Problem to work on:
Of the lines below, copy those that hold the word "profile".
──────── Supplied information ────────
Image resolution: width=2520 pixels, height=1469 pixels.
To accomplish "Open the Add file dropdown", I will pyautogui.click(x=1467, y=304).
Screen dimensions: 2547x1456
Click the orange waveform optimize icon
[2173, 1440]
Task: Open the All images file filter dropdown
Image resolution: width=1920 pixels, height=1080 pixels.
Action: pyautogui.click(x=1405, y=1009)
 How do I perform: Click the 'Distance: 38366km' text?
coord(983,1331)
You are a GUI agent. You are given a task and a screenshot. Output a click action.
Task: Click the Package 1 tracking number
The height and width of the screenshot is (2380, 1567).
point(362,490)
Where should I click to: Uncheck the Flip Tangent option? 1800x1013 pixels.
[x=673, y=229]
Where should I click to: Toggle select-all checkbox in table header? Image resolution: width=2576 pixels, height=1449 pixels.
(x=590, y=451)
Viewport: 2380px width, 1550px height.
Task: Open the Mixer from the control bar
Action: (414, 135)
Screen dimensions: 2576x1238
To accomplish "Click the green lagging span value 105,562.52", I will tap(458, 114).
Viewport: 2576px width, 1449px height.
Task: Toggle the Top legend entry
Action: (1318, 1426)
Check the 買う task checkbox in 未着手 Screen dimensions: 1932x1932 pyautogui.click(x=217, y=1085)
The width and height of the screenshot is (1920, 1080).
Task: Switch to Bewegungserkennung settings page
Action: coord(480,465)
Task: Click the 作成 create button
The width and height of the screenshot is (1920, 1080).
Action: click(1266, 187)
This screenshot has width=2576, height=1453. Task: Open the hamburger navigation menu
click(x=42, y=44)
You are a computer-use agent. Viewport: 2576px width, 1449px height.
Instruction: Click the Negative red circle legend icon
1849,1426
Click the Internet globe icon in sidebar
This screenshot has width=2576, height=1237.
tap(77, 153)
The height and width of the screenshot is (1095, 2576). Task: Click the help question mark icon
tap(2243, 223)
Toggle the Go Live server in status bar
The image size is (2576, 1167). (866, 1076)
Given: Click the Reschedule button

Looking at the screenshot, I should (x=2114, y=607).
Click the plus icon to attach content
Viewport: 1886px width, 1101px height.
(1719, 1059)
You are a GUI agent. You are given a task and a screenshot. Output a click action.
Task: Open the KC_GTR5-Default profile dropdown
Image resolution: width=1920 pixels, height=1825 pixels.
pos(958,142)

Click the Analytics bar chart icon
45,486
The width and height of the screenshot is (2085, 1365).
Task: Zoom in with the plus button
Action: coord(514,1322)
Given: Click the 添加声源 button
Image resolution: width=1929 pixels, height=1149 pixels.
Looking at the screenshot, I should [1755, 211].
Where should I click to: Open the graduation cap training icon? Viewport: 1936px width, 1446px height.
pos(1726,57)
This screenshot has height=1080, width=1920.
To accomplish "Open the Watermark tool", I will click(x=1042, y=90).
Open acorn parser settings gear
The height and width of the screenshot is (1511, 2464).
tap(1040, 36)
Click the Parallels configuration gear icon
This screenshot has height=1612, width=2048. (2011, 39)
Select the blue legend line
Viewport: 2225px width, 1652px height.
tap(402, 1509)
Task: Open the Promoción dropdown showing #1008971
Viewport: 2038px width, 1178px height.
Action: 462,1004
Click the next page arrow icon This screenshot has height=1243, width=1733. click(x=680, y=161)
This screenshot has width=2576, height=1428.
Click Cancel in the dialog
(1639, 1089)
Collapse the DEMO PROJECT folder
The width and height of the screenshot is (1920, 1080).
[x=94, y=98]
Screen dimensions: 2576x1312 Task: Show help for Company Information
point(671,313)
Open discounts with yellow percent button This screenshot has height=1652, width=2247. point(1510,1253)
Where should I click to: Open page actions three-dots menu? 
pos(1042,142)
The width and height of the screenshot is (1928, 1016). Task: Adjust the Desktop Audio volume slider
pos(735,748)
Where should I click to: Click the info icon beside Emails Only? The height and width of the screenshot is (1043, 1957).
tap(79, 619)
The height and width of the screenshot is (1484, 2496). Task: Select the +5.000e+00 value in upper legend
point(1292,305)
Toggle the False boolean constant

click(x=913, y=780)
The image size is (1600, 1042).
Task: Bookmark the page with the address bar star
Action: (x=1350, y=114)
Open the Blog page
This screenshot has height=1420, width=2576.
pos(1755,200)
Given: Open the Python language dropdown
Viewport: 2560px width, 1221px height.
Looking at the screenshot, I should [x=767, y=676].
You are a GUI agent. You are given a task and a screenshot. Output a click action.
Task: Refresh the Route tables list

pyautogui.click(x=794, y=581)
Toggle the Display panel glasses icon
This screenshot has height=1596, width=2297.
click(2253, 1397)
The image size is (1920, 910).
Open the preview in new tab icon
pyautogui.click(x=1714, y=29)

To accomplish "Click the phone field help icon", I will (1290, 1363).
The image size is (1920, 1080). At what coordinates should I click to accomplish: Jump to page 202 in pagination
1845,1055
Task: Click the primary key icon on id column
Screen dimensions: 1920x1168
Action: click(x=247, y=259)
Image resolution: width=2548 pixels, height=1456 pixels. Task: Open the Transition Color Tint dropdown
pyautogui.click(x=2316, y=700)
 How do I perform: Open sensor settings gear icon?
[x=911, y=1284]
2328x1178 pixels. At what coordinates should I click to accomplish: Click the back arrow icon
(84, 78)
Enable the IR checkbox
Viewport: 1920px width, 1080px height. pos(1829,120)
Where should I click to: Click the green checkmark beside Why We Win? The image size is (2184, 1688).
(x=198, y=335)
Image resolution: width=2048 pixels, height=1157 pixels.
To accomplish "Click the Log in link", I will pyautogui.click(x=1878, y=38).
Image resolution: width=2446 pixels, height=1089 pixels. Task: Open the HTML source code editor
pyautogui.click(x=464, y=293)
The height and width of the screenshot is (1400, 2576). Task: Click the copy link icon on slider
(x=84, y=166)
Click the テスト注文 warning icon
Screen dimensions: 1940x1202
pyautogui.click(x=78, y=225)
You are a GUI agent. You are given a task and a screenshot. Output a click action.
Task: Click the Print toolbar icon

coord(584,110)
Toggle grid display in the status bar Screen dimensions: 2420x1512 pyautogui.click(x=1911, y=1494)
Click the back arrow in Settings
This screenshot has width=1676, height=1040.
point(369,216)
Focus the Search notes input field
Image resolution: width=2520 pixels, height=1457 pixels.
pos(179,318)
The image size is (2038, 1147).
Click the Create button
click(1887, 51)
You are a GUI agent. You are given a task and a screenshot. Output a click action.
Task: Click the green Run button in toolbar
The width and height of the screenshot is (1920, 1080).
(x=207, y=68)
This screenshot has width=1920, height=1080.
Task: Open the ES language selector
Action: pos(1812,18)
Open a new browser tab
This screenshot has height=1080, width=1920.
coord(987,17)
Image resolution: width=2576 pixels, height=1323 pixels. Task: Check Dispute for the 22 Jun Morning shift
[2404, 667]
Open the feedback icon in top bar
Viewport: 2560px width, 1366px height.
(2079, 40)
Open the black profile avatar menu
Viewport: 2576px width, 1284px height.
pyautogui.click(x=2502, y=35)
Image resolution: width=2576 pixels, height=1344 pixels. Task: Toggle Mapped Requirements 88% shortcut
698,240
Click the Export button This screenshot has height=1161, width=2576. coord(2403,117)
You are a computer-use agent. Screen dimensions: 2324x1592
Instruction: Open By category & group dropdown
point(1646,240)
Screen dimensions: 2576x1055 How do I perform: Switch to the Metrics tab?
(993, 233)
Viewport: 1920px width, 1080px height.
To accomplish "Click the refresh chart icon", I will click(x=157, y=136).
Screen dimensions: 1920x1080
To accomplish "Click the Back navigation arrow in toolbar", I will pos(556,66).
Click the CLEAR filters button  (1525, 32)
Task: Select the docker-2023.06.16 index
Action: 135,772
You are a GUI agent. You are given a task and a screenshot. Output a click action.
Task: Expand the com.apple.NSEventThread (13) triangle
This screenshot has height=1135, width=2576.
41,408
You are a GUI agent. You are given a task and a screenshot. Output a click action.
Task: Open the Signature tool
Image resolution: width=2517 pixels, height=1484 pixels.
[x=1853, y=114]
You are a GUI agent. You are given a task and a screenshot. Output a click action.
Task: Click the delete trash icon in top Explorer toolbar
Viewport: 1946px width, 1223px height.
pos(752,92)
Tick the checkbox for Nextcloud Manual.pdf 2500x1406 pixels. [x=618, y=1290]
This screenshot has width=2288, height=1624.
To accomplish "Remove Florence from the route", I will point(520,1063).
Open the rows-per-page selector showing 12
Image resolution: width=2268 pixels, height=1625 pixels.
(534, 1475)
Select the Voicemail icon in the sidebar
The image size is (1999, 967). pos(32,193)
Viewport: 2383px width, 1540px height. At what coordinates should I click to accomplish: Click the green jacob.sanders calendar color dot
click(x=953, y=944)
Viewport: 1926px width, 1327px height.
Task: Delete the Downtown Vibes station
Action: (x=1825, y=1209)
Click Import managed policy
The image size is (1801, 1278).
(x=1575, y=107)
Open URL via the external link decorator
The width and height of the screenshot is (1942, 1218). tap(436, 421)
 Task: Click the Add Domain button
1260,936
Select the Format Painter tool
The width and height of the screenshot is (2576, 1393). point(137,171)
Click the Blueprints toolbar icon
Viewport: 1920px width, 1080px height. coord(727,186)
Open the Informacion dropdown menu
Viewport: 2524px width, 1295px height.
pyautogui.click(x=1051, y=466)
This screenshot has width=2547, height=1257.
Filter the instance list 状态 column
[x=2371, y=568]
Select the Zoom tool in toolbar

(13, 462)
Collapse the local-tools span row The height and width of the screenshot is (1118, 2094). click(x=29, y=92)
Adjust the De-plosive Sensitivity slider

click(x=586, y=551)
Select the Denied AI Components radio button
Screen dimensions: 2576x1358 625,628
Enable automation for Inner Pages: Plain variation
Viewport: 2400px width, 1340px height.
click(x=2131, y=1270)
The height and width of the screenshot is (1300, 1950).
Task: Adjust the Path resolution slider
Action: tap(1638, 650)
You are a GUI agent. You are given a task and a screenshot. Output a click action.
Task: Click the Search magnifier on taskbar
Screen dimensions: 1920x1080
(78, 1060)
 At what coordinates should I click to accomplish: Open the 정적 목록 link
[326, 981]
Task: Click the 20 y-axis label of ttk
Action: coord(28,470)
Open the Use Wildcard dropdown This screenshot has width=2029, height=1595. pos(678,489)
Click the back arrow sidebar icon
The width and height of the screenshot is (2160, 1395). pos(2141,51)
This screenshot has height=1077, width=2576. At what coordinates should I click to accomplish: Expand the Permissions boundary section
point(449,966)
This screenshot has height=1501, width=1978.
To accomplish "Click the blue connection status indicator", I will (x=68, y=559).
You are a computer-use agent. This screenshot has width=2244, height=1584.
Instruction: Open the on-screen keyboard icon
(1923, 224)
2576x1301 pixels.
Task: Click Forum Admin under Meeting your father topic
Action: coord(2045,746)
────────
Answer to the problem:
Task: Open the KC_GTR5-Default profile dropdown
Open the black profile avatar menu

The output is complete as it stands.